Unless otherwise noted, Fall 2023 colloquia will be held on Thursdays at 12:45 pm in Stanley Thomas 316. All colloquia will be available for in-person attendance as well as remote attendance via Zoom. Current Tulane faculty, staff, and students are encouraged to attend in person. Zoom details will be provided via the announcement listserv, or you may email dramil1@tulane.edu to request the corresponding link. If you would like to receive notifications about upcoming seminars, you can subscribe to the announcement listserv.

Sept 14

Droplet: A First Step in Autonomous Underwater Construction

Sam Lensgraf | Dartmouth College

Abstract: I will present Droplet, the first free-floating autonomous underwater construction system. Droplet builds mortarless interlocking cement block structures weighing up to 100Kg (75Kg in water), the heaviest structures built by a single free-floating robot. Droplet is the first construction robot to apply dynamic buoyancy adjustments to transport construction materials efficiently.       

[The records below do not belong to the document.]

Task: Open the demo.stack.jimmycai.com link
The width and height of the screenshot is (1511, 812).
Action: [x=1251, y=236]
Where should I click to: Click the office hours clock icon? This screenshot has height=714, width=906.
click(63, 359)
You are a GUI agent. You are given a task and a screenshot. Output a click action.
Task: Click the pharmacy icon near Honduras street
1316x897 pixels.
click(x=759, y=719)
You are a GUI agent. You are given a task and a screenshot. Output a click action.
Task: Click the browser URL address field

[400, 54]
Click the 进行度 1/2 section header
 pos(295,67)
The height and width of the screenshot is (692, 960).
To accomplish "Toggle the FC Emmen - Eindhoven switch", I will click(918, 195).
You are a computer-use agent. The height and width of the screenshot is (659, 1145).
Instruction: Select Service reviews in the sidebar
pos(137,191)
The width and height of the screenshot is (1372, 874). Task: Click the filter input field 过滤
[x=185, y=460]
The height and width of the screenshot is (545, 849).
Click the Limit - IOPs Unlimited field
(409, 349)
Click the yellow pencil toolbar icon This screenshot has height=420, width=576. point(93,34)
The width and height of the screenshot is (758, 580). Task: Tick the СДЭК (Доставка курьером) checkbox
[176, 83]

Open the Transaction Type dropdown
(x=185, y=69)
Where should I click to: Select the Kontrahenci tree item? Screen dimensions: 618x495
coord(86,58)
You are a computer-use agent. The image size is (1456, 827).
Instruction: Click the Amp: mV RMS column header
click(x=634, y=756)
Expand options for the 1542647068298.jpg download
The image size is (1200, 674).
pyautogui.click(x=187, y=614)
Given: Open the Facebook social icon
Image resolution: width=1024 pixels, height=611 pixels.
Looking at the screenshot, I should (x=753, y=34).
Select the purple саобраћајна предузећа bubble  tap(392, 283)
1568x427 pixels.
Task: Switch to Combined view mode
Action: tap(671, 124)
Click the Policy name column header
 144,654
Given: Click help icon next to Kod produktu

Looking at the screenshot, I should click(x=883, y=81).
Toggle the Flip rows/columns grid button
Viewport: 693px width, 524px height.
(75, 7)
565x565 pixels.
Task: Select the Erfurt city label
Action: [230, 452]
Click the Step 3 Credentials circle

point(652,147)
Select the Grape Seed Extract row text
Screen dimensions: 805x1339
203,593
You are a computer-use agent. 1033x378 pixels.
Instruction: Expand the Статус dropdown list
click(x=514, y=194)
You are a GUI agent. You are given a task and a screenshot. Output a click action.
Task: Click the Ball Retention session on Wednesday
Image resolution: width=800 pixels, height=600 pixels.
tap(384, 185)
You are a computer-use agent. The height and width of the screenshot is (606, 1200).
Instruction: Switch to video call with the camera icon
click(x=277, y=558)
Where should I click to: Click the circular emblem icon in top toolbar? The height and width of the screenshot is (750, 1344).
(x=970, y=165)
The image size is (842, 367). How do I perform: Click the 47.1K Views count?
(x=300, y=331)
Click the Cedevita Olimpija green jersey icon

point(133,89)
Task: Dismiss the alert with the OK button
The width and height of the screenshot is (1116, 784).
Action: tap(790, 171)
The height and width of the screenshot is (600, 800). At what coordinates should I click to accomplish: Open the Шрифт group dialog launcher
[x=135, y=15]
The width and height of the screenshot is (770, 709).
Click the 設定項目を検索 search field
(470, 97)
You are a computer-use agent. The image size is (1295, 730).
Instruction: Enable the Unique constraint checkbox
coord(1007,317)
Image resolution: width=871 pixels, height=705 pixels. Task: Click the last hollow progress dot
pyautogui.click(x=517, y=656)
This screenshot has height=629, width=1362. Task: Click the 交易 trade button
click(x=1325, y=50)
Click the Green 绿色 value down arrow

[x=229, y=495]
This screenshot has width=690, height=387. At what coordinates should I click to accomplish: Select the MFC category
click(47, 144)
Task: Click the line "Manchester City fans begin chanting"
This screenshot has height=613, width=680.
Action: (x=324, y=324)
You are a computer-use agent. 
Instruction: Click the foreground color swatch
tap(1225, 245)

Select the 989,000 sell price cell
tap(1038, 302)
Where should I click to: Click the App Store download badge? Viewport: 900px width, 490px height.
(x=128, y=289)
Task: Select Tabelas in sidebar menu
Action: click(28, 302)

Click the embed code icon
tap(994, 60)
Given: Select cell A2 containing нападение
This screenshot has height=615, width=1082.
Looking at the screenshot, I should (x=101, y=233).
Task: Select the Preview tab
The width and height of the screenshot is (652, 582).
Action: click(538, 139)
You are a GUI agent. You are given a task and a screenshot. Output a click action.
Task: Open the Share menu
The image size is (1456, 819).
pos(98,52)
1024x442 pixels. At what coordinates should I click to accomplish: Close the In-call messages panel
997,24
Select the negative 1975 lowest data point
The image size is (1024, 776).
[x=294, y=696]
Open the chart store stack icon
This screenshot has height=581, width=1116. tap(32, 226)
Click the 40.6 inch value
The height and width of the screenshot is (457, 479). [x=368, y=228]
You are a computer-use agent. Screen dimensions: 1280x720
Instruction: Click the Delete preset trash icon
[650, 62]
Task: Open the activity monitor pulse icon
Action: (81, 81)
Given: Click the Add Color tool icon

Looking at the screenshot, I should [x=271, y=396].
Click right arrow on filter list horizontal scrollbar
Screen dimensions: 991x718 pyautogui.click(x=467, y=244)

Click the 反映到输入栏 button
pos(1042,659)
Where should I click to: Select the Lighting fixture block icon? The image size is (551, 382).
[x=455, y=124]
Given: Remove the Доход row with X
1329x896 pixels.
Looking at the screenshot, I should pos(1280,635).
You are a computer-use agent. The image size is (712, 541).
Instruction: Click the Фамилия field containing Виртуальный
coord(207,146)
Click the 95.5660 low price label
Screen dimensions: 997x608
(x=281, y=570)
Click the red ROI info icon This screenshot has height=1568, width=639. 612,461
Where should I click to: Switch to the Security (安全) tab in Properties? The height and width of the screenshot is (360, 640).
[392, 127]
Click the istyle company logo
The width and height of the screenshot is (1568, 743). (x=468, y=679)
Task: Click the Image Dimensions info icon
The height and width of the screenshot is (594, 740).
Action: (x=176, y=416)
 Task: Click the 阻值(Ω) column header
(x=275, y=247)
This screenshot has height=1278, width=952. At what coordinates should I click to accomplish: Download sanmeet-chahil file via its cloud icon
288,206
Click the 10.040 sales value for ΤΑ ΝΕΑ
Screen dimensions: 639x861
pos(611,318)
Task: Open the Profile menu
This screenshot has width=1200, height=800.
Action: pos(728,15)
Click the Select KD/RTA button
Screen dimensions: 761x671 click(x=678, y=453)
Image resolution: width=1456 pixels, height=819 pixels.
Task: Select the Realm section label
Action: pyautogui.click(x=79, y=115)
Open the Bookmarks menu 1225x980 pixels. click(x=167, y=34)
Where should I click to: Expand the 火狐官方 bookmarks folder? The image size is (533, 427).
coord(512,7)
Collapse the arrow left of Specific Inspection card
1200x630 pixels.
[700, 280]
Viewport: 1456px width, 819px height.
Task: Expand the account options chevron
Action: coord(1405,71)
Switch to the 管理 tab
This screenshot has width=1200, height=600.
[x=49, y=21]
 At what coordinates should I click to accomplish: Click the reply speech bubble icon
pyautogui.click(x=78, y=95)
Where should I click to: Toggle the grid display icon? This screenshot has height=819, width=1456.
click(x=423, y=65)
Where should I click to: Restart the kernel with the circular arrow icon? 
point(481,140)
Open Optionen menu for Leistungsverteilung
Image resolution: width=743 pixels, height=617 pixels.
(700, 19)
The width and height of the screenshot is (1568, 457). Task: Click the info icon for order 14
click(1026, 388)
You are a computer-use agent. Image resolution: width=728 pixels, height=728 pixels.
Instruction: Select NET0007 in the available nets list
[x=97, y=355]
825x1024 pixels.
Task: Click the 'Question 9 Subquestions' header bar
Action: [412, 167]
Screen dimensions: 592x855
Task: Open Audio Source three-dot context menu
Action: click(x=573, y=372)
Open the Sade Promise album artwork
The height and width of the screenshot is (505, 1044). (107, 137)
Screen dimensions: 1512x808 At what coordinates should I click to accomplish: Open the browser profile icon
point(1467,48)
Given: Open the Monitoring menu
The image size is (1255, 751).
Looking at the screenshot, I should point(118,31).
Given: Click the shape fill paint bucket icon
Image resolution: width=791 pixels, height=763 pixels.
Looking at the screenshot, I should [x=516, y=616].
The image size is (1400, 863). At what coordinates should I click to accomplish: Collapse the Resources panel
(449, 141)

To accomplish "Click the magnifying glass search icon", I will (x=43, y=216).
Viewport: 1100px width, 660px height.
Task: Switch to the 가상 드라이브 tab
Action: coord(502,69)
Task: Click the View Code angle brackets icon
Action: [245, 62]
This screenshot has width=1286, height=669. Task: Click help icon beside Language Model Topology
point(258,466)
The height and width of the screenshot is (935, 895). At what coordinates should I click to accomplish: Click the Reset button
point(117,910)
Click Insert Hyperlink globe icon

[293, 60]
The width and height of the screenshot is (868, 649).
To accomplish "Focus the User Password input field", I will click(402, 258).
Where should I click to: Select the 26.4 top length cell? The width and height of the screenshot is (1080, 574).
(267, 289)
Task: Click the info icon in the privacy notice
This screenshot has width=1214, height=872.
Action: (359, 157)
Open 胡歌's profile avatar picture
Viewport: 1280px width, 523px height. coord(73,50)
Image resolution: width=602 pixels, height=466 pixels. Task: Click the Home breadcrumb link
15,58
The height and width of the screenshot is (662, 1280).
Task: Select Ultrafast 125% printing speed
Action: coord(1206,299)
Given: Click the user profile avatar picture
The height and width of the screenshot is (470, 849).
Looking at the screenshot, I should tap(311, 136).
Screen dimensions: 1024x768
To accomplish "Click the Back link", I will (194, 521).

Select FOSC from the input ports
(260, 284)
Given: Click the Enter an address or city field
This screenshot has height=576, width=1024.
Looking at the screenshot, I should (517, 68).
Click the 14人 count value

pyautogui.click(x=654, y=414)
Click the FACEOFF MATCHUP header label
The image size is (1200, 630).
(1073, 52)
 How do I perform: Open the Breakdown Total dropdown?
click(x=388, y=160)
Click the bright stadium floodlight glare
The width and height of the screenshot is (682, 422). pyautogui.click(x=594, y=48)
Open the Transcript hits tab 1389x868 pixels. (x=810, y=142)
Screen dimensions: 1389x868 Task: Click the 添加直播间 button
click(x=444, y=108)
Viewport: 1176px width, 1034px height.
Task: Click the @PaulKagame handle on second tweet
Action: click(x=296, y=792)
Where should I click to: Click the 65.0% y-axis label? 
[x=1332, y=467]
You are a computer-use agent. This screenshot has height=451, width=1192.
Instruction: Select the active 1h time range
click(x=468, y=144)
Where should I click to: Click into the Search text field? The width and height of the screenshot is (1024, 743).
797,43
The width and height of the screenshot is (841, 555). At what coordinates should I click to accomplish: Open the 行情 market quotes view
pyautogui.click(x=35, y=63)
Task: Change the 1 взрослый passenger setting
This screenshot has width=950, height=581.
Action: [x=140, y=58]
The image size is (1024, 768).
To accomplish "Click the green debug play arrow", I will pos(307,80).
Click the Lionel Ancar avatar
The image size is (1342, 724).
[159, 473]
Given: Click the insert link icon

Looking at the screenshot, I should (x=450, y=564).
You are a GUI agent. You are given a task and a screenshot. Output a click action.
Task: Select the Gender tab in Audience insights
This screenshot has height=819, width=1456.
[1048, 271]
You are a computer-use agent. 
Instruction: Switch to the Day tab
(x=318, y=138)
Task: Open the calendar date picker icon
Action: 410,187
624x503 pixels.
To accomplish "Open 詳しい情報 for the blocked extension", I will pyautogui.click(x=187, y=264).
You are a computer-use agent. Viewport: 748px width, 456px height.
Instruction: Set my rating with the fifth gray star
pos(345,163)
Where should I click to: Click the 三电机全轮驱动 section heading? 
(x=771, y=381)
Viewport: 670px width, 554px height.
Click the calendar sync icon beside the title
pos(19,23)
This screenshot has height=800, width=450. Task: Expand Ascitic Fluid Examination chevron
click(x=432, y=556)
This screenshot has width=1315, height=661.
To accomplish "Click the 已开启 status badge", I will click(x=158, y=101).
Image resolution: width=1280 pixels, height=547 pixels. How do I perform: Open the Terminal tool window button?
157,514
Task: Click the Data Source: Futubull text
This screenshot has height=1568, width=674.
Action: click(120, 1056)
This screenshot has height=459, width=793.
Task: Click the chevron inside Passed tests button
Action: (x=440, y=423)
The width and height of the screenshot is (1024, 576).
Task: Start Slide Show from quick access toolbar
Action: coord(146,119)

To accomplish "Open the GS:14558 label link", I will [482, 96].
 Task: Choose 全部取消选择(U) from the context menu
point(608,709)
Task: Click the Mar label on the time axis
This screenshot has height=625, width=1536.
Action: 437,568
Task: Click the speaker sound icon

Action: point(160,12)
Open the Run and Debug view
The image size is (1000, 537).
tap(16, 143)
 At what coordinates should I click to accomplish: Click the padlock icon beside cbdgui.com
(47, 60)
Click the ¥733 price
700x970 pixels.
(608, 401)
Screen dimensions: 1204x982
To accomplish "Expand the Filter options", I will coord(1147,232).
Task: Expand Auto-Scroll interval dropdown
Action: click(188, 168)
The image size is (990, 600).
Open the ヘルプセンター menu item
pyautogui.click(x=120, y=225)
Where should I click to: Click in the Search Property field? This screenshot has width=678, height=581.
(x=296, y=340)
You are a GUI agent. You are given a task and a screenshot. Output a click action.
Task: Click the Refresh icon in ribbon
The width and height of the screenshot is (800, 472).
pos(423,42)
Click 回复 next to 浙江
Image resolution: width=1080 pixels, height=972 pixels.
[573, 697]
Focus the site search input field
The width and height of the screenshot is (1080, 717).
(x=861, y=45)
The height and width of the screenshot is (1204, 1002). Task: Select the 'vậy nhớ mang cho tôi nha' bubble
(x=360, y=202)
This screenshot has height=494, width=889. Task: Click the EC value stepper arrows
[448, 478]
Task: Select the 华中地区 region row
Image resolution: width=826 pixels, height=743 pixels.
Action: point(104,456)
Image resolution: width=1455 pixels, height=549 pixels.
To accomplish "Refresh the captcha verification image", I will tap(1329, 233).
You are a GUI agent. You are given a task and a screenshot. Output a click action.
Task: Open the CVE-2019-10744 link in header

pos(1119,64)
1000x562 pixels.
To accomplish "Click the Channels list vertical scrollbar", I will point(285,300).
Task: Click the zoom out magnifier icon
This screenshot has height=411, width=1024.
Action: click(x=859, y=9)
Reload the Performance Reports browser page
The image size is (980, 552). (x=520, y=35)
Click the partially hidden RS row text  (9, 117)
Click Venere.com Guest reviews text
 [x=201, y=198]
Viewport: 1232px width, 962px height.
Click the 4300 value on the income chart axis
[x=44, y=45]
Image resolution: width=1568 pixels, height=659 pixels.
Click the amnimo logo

The underwater domain places unique challenges on construction robots: turbidity and currents make precise positioning challenging. To overcome these challenges, we take the perspective of co-design. We consider the robot and its building materials as a unit which works together to achieve construction. Through this perspective, we allow robust underwater assembly while limiting the complexity of any single component. Droplet uses a novel one degree-of-freedom manipulator that allows compliant, error correcting grasps of cement blocks. The cement blocks are designed to correct placement error by passively sliding together..  

About the Speaker: I am a Ph.D. student at Dartmouth College where I work on autonomous underwater construction. I’m interested in applying computational techniques to solve fabrication, engineering and construction problems. I’ve developed the first autonomous underwater construction robot and developed algorithms for analyzing the stability of large systems of loosely connected building blocks. I’ve also worked on developing planning algorithms that optimize fabrication plans to speed up 3D printing on standard hardware; this work received the Best Automation Paper award at IEEE ICRA 2016. My work on underwater construction is supported by an NSF GRFP fellowship.       

I graduated from Tulane in 2015 with a BS in Math and Computer Science. After undergrad, I spent several years making schedule optimization algorithms in the moving industry. I enjoy applying an engineering mindset to build robust, large-scale prototypes of novel ideas.